▶ [Data for analysis]:
=== Begin Enclosure ===

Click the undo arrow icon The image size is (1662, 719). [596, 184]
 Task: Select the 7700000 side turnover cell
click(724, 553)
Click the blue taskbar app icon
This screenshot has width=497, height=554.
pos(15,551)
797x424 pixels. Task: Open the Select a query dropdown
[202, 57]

=== End Enclosure ===
=== Begin Enclosure ===

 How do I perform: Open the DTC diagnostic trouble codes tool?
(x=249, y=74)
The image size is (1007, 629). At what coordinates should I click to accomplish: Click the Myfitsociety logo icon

=== End Enclosure ===

▶ [Your task]: Scan the entries above and report the number of lines that contain the word "image", with no added text.

▶ [Your solution]: 2